CHAMPAIGN — The Illinois football team was the first to return to campus earlier this month after all sports were put on the back burner in March because of the ongoing COVID-19 pandemic.
Voluntary workouts are underway with strength and conditioning coach Lou Hernandez.
The next step comes in three weeks after new legislation was passed by the NCAA. From July 13-23, Illinois coaches can require eight hours per week of weight training, conditioning and film review.
Then from July 24-Aug. 6, teams can move to 20 hours per week of team activities with a split among strength and conditioning (up to eight hours), walkthroughs with use of a football (up to six hours) and film review with the full team, positions groups or individually (up to six hours).
For all that to happen, though, the Illinois football coaches have to make their own return to campus. They’re currently still working remotely, but are scheduled to go through the intake process with coronavirus testing at the end of this week.
“At that time we all will be tested and be tested weekly, just like the kids will be,” Illinois offensive coordinator Rod Smith said during an appearance on ‘Illini Pella Saturday SportsTalk,’ on WDWS 1400-AM.
The second stage of the new NCAA-approved workouts in late July and into August will allow Illinois to make up for some of what it lost when spring practices were canceled because of the pandemic.
“We’ll get two weeks of walkthrough, walk-and-talk teaching type sessions and then four weeks of camp once August starts,” Smith said. “That’s basically where it’s at right now, and we’re planning accordingly.”
Part of those plans may have seemed miniscule before the pandemic.
Like how to handle equipment once the team is back together participating in football-specific activities. The strength and conditioning work with Hernandez and his staff is limited to single-digit players in the weight room at one time. Everyone has their own rack and social distancing is required.
The seemingly simple addition of a football to the process requires even more restrictions and precautions.
“If a quarterback throws to one receiver, he’s got to use the same ball or same group of balls,” Smith said. “Once those balls are done, they get wiped down and you have another group of balls for the next receiver. It’s a lot more tedious than what it’s ever been — probably a lot more time consuming — but at the same time those are the steps we’re in right now and we have to take.”
Those steps have to be taken for safety’s sake.

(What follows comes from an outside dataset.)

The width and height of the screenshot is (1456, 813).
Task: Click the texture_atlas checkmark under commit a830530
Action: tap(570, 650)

Illinois has not announced any positive COVID-19 tests and has said it won’t even if there are positive tests. Multiple football programs across the country, though, have announced positive tests. Iowa football announced a second batch Monday after the initial round of positives when the Hawkeyes first returned.
“It is a little concerning whenever you see that,” Smith said about the positive tests for multiple football programs. “Obviously, you don’t want that to hit home, but at the same time it’s out there and a possibility. That’s one of the concerns moving forward is how everybody will respond. That’s why I think this next month will be pretty telling. There’s still nothing etched in stone, per se. It’s a lot of plans, and hopefully we can continue to move forward and things will be positive.

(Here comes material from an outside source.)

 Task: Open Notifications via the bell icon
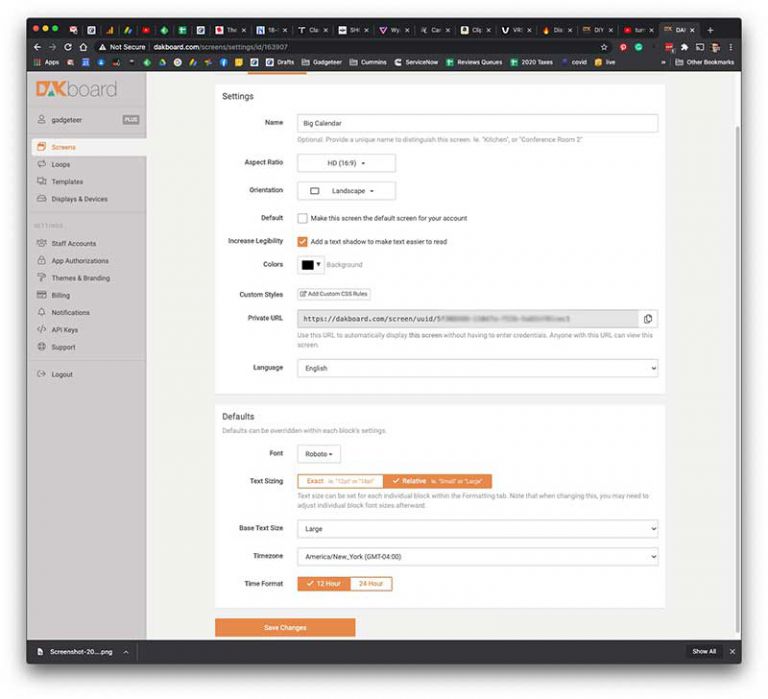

“It’s unprecedented. We’re living in kind of unknown times. We’re the guinea pigs of this. We’re trying by trial and error. We’re trying to make the best educated decisions so we can make for our student-athletes and for the well being of everyone. We’ve got to make sure we take the advice from the so-called experts and use some common sense.”
That’s the situation Illinois and other programs face this summer. They have to try to balance the desire of the players to return to football and the coaching staff needing to prepare for the 2020 season with the realities of the current public health issues.
“Guys were constantly calling and texting back when they were home saying, ‘Coach, when are we going to be able to get back? This is driving me crazy,’” Smith said, with the Illini still not yet at 100 percent return to campus. “Kids just want to get back, I think, to a routine. They understand what’s at stake, and we’re being very cautious with it. I’m sure there’s some guys that have concerns and rightfully so, but we’re going to take every step that we need to ensure these guys’ safety and well being.
“That’s the first and foremost thought on our minds. Then try to provide them the best atmosphere they can come in and prepare and get ready for the season, but stay safe at the same time.”